(Source material Opens)

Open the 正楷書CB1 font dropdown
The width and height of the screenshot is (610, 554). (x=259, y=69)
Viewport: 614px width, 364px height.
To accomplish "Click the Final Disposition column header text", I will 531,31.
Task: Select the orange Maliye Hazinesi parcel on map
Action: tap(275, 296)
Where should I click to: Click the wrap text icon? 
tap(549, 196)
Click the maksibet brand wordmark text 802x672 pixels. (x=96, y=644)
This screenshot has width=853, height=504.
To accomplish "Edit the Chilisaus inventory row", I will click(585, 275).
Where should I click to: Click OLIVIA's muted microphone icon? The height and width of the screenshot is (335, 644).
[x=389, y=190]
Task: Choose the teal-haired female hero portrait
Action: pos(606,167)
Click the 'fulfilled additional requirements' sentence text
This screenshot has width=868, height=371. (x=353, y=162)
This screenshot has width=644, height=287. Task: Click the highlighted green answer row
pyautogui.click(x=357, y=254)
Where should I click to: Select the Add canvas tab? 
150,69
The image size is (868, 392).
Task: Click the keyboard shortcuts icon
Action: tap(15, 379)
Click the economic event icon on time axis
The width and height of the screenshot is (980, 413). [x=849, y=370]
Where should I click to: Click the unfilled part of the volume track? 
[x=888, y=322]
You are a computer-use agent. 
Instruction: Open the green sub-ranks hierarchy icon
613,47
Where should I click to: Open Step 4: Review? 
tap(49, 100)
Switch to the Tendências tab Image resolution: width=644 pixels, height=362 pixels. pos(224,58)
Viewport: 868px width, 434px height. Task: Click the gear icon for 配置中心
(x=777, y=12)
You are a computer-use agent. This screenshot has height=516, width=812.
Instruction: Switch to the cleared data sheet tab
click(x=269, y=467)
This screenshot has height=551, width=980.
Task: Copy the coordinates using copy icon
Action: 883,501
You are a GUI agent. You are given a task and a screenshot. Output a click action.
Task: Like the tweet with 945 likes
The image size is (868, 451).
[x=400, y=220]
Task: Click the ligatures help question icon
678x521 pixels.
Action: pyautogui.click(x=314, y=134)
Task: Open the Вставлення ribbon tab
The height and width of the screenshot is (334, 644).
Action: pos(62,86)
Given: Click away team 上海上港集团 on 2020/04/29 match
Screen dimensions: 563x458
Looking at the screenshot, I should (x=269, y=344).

(Source material Closes)

What the task requires:
Pick out every line above that holds the word "computer" and copy it.

Task result:
You are a computer-use agent. 
You are a computer-use agent. This screenshot has height=516, width=812.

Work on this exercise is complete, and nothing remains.